Jean-Marc Sabatier - Lors d’une infection naturelle au SARS-CoV-2, ou d’une vaccination anti-Covid-19, la fixation de la protéine Spike (virale ou vaccinale) sur le récepteur ECA2 (= enzyme de conversion de l’angiotensine-2) des cellules cibles conduit à un dysfonctionnement potentiel du système rénine-angiotensine (SRA) et à la suractivation de son récepteur AT1R à l’origine des pathologies Covid-19 (le SRA contrôle les fonctions autonomes rénales, pulmonaires, cardio-vasculaires, ainsi que l’immunité innée et les microbiotes intestinal, vaginal, buccal et cutané). Le récepteur AT1R suractivé est pro-thrombotique, pro-inflammatoire (avec recrutement de thrombocytes/plaquettes sanguines), pro-hypertenseur, pro-oxydant, pro-hypoxémique, pro-hypoxique, pro-angiogénique, pro-fibrosant, pro-hypertrophiant et fait chuter le monoxyde d’azote NO (ce dernier est impliqué dans les phénomènes inflammatoires, immunitaires et mnésiques).

La vaccination anti-Covid-19 ou les injections vaccinales de rappel (ainsi que la Covid-19) peut fortement favoriser l’apparition d’évènements thrombo-emboliques lors de la prise d’une pilule contraceptive telle que la pilule oestro-progestative. Ces évènements thrombo-emboliques sont susceptibles d’apparaître préférentiellement au cours de la première année de prise d’une pilule oestro-progestative par les adolescentes, ce qui demande une vigilance particulière pour permettre une prise en charge immédiate et salvatrice.
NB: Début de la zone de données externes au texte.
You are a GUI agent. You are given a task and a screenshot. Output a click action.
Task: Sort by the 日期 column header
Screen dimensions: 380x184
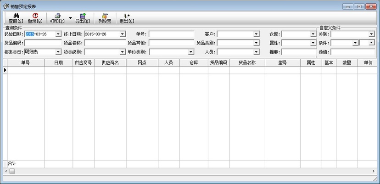[x=58, y=63]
En cas d’apparition de symptômes après une injection vaccinale, les personnes utilisant un contraceptif hormonal combiné doivent consulter en urgence un médecin. Les symptômes de la TEV concernent la thrombose veineuse profonde (gonflement d’une jambe ou d’un pied, sensation de douleur ou de chaleur dans une jambe, rougeur cutanée de la jambe) et l’embolie pulmonaire (tachycardie ou arythmie cardiaque, vertige, étourdissement, douleur thoracique, toux soudaine, essoufflement, accélération de la respiration). D’autres symptômes alarmants peuvent apparaître, tels qu’une vision trouble ou une perte de vision, le gonflement ou la coloration bleutée d’une extrémité.

Il existe également des risques de thrombo-embolie artérielle (TEA) potentiellement mortels, dont l’accident vasculaire cérébral (AVC, lorsque la circulation sanguine dans le cerveau est interrompue par un vaisseau sanguin bouché ou rompu) et l’infarctus du myocarde (caillot de sang se détachant d’une cavité cardiaque et bloquant une artère coronaire ne permettant plus l’alimentation appropriée du cœur en dioxygène). Ces évènements indésirables sont favorisés chez les personnes souffrant d’hypertension artérielle, de migraine, de diabète, d’obésité, de troubles cardiaques, d’une prédisposition héréditaire, de tabagisme, ou autres.

Les symptômes de l’AVC peuvent être un évanouissement, une migraine ou une confusion soudaine, des difficultés d’élocution ou de compréhension ou de coordination, une perte d’équilibre, l’engourdissement - concernant le plus souvent un seul côté du corps - d'un membre (jambe, bras) ou partie du visage, ainsi que des troubles de la vision.

Les symptômes de l’infarctus du myocarde peuvent être une tachycardie ou arythmie cardiaque, la transpiration, la suffocation, le vertige, la douleur (bras, thorax, région du sternum), l’essoufflement, les nausées et vomissements, une sensation de gêne irradiante (bras, dos, estomac, gorge et mâchoire).

Ainsi, il est important de pouvoir identifier au plus tôt les symptômes variés du thrombo-embolisme notamment chez les personnes vaccinées, afin de prévenir des formes graves voire mortelles  de la vaccination anti-Covid-19. Le SRA dysfonctionnel via son récepteur AT1R suractivé contribue à ce thrombo-embolisme parallèlement à l’utilisation de la pilule oestro-progestative chez les adolescentes et femmes en âge de procréer.